-------- Record set --------
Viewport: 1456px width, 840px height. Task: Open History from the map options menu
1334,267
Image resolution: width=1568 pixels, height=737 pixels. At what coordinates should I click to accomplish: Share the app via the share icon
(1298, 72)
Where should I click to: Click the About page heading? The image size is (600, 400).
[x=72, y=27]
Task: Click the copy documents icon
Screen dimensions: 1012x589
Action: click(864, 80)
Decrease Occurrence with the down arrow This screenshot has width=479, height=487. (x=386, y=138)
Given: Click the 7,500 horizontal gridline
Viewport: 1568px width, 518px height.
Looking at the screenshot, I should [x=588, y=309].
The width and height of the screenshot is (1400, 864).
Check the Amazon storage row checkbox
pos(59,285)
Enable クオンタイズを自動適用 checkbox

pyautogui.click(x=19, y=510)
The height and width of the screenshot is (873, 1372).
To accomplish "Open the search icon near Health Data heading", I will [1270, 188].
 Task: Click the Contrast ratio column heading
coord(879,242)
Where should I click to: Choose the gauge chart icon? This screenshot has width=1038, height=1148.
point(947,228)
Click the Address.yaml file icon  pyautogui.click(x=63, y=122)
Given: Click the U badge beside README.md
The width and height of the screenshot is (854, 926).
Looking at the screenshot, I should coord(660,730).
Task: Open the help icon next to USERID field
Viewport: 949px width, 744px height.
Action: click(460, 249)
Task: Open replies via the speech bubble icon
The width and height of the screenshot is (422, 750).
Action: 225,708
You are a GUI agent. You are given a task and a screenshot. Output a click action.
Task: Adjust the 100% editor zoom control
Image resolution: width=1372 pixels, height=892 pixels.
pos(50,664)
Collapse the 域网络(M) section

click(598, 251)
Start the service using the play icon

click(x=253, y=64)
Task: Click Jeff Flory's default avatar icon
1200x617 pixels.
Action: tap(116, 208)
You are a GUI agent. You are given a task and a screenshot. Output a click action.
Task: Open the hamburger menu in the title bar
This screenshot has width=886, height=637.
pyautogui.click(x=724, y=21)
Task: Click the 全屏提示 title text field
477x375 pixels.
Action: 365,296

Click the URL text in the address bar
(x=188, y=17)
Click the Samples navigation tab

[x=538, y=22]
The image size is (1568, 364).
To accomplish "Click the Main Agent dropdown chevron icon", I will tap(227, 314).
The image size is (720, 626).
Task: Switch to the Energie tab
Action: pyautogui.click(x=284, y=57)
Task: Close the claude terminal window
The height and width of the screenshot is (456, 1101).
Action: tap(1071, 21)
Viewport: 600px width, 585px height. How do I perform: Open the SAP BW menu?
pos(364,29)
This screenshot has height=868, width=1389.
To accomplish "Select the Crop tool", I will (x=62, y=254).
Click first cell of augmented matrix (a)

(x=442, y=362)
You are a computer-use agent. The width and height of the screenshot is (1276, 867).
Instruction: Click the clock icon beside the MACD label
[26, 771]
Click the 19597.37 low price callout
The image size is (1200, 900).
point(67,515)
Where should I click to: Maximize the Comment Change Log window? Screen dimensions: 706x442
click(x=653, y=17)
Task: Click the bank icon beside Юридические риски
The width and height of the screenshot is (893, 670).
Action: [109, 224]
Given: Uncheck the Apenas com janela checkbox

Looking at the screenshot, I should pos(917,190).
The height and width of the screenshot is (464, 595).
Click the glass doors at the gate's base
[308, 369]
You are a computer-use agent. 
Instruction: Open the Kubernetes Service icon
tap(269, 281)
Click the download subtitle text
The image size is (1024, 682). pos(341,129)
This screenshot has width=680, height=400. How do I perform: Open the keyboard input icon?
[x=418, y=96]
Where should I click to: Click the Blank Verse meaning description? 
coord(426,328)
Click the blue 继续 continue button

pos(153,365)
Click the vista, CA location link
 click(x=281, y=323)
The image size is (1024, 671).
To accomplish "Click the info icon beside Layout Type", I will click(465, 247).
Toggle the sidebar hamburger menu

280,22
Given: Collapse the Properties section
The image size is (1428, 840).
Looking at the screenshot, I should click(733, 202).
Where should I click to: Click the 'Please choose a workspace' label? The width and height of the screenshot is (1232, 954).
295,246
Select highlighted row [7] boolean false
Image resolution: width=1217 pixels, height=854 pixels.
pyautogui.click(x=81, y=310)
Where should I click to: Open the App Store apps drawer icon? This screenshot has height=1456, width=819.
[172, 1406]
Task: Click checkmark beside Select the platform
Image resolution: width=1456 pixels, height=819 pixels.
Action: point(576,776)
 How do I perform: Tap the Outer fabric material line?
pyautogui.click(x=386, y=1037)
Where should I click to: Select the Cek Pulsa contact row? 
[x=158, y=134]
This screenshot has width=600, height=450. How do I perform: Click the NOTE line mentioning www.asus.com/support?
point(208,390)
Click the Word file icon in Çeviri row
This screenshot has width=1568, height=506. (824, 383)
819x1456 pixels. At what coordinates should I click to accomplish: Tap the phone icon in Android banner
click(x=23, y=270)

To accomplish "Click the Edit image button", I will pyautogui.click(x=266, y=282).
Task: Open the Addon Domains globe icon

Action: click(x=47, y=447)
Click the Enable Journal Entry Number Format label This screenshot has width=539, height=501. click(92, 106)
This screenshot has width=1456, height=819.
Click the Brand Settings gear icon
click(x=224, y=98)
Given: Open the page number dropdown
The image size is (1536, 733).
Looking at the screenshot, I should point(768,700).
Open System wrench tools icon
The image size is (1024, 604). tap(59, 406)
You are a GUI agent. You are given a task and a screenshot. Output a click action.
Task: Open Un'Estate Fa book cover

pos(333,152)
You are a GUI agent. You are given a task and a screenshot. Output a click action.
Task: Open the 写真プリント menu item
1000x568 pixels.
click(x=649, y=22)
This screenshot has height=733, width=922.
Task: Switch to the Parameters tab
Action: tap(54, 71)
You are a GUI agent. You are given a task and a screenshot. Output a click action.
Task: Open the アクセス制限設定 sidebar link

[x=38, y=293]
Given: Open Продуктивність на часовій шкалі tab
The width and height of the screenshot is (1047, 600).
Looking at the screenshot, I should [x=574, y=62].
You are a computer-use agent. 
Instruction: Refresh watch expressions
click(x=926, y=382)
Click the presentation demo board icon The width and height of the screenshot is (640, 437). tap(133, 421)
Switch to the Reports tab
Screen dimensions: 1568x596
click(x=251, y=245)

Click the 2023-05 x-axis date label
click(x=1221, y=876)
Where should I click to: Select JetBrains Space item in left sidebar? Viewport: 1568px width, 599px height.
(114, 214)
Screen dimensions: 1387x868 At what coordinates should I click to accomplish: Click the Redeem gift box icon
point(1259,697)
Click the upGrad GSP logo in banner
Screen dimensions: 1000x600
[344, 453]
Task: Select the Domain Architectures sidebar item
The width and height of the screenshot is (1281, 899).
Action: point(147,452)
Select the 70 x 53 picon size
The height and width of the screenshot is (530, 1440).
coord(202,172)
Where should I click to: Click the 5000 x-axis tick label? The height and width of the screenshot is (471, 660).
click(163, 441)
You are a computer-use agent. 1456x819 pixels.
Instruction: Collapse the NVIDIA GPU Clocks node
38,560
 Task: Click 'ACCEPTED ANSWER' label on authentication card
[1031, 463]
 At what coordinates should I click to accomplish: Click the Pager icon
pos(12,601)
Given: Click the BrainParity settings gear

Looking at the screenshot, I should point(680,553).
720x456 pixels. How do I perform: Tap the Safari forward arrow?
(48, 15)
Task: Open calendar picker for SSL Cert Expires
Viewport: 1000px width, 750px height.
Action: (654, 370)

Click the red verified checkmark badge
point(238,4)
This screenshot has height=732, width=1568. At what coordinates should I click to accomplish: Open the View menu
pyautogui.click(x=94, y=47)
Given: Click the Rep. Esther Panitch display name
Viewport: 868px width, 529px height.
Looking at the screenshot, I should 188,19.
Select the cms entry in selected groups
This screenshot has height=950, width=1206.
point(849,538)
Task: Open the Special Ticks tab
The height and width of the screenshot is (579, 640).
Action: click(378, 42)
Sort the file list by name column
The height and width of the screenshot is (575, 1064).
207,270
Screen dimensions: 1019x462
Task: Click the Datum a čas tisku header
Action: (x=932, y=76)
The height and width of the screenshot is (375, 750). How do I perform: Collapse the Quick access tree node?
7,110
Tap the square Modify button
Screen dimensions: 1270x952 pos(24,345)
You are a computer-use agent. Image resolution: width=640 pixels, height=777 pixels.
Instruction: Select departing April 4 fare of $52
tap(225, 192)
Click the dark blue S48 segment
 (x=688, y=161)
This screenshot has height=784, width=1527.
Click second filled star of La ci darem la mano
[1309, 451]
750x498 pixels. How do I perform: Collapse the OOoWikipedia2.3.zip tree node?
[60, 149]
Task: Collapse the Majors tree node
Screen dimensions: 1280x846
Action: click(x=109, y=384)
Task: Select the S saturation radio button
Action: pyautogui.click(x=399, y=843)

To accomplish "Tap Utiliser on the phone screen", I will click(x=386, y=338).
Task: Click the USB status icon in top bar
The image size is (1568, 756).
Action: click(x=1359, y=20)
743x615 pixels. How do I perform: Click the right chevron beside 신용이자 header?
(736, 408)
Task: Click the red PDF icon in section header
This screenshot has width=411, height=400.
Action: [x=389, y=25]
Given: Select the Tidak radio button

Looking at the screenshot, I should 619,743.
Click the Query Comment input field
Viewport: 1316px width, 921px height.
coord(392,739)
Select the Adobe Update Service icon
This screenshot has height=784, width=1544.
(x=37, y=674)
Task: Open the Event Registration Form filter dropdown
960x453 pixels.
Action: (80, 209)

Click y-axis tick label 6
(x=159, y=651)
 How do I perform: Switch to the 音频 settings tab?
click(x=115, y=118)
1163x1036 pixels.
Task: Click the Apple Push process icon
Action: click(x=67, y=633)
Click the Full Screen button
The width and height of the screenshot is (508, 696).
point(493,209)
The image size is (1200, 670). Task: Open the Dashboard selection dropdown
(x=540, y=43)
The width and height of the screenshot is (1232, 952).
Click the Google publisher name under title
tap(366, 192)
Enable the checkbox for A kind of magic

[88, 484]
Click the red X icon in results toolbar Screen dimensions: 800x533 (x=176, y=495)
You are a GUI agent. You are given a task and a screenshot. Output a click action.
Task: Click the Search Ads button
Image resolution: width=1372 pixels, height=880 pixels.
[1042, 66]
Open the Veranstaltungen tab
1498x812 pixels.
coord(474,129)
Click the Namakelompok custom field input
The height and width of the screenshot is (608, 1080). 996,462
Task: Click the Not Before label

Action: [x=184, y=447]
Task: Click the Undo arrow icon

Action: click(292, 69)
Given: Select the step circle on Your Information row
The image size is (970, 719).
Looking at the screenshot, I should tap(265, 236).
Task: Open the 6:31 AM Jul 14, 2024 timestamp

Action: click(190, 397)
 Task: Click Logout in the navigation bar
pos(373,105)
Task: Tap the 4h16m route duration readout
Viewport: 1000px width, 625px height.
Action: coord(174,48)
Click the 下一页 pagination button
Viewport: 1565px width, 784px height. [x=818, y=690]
--------
Job
Can you set down, word for word, the part of the records that opens with the line containing "Click the Address.yaml" and closes with the line containing "Action: click(460, 249)", both of those lines included?

In response
Click the Address.yaml file icon  pyautogui.click(x=63, y=122)
Given: Click the U badge beside README.md
The width and height of the screenshot is (854, 926).
Looking at the screenshot, I should coord(660,730).
Task: Open the help icon next to USERID field
Viewport: 949px width, 744px height.
Action: click(460, 249)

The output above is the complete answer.